While many games go by different names in different parts of the world, most share a core set of rules. The number of tiles and the way they are arranged determines how the game is played, but the basic principles are the same in all variations. For example, the highest double is always played first for the opening of a new line, but the game can change direction after that, depending on the rules.
Most domino games involve a lot of strategy and planning. Unlike card games, dominoes cannot be rearranged after they are splayed out; once a player has laid down one tile, it must stay put until another tile is placed upon it. In the most popular game, the goal is to build a line of matching numbers from one end to the other. However, there are many variants of this game that require the players to match a specific amount of pips, or dots, on each piece.
In addition to strategy, the way that the dominoes are positioned contributes to the enjoyment of the game. For example, a player must carefully place the tile on the table so that its two matching ends touch. Singles can be played lengthwise, while doubles must be placed cross-ways across the middle of the tile. The resulting chain develops a snake-like shape, which provides part of the fun for all players.
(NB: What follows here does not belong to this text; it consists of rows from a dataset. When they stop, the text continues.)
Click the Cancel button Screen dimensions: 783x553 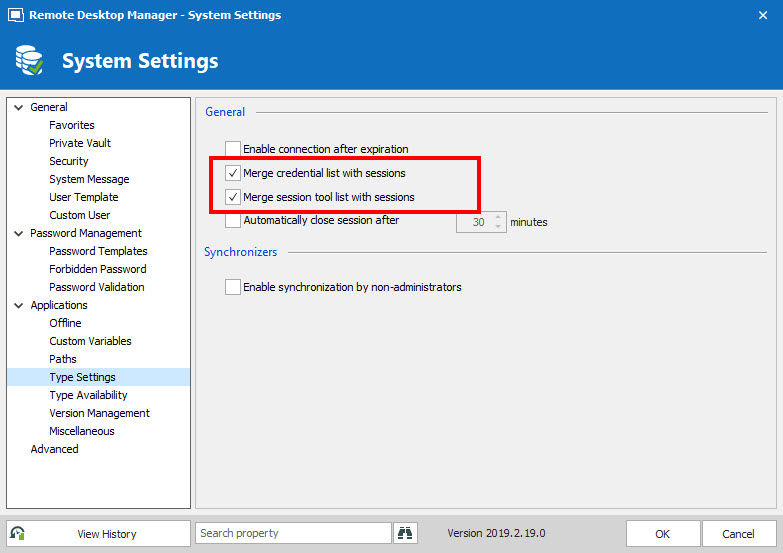pos(738,534)
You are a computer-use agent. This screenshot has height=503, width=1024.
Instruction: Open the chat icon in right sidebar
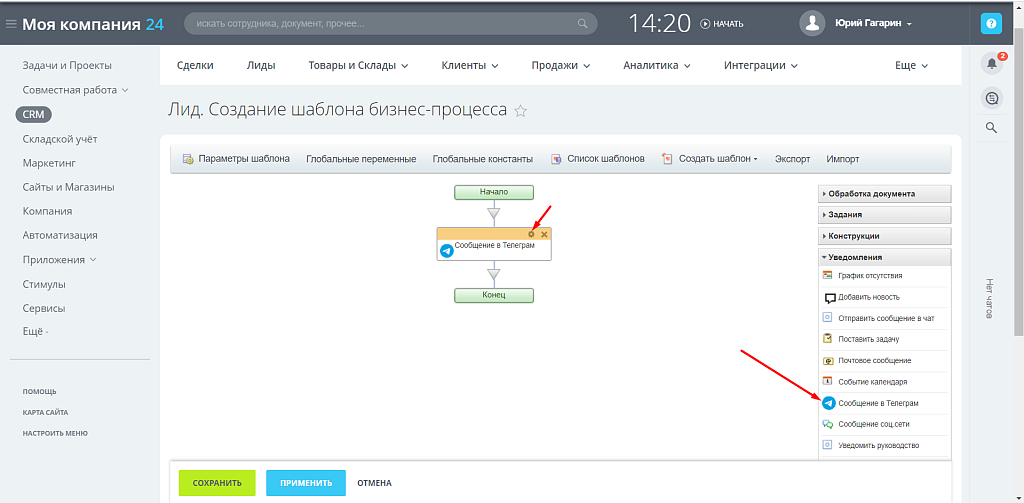pyautogui.click(x=991, y=97)
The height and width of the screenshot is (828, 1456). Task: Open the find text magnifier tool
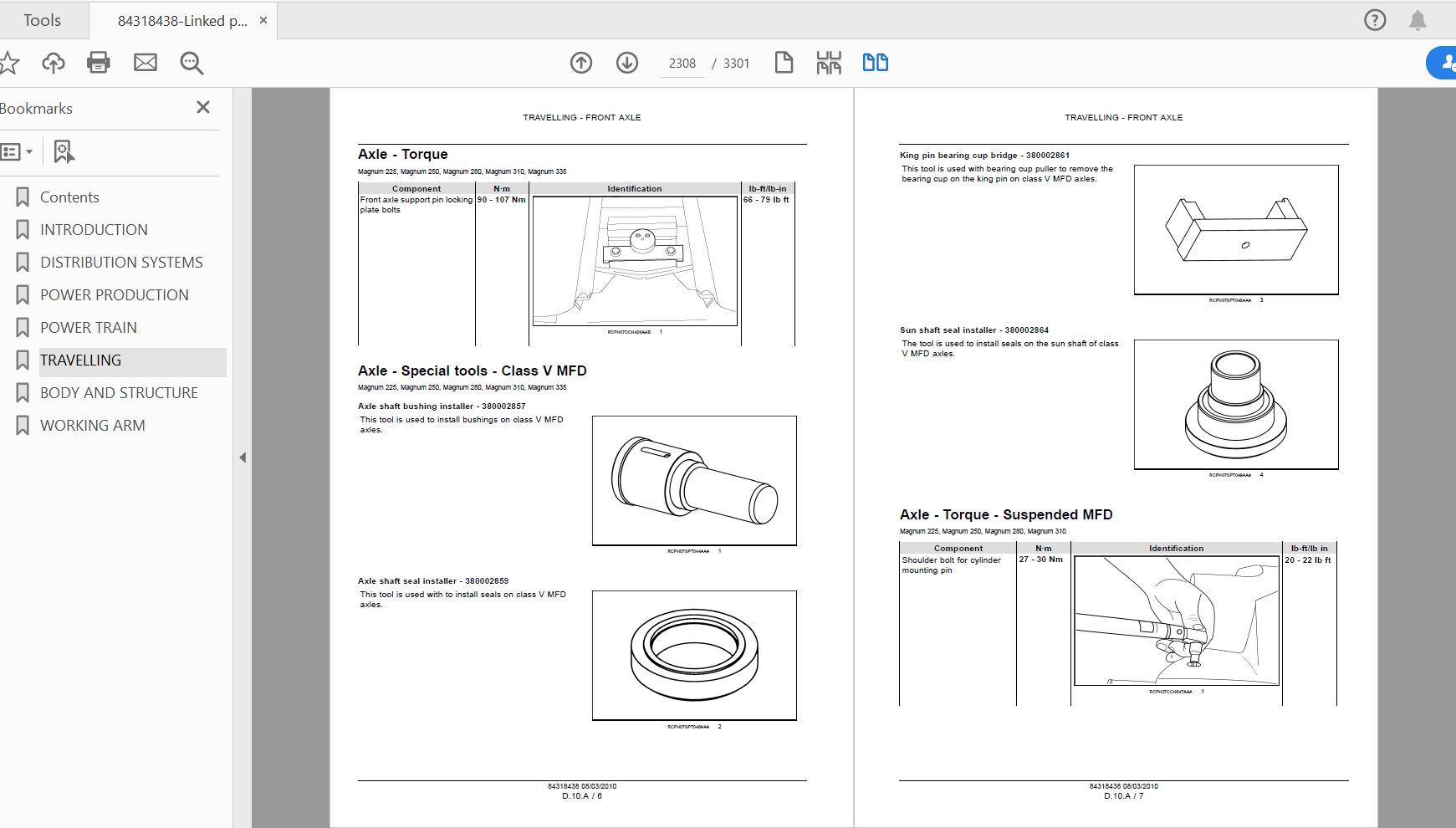pos(192,63)
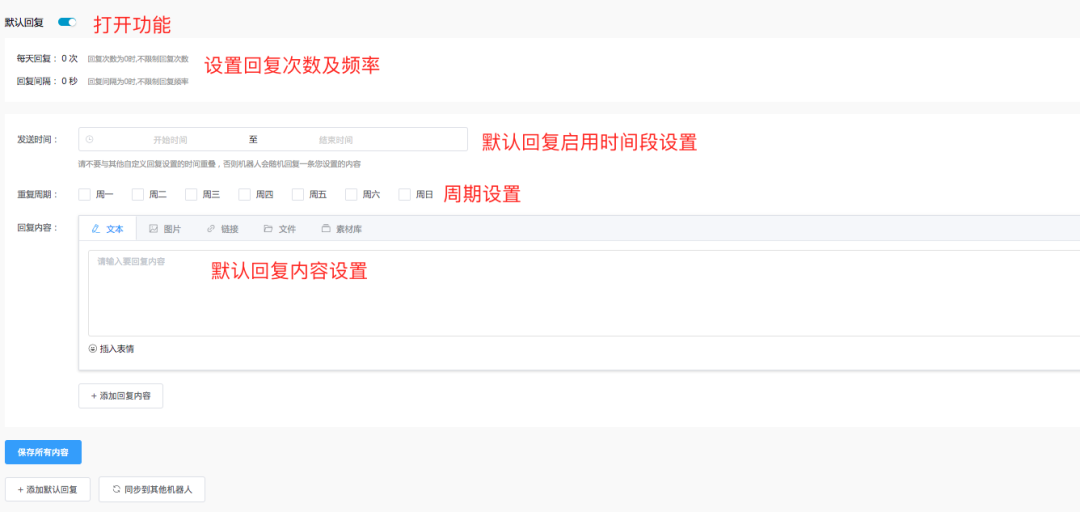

Some people use dominoes to create amazing art, such as straight or curved lines that form pictures when the pieces fall. Others construct complex designs that include stacked walls or even 3D structures. To create these arrangements, the artist must plan out the entire project on paper. To do this, he or she must consider the size of the track, the number of dominoes needed, and how they will be arranged.
Once the design is finalized, the artist must then physically arrange the dominoes on the track, or “domino mat.” This may take several nail-biting minutes, as the dominoes must be positioned just right to allow them to fall into place with minimal effort. Hevesh says that the most important physical force at play in her mind-blowing installations is gravity, which pulls a knocked-over domino toward Earth and pushes it onto the next one, setting off a chain reaction.
In most domino games, the winner is determined by counting the total number of pips on the lost players’ tiles. Usually, only the left-most or right-most domino of each pair counts, and one end of a double is not counted (for example, 6-4 would score only 4 points). Some games are scored by counting the total number of pips remaining in the loser’s hand after a game is finished.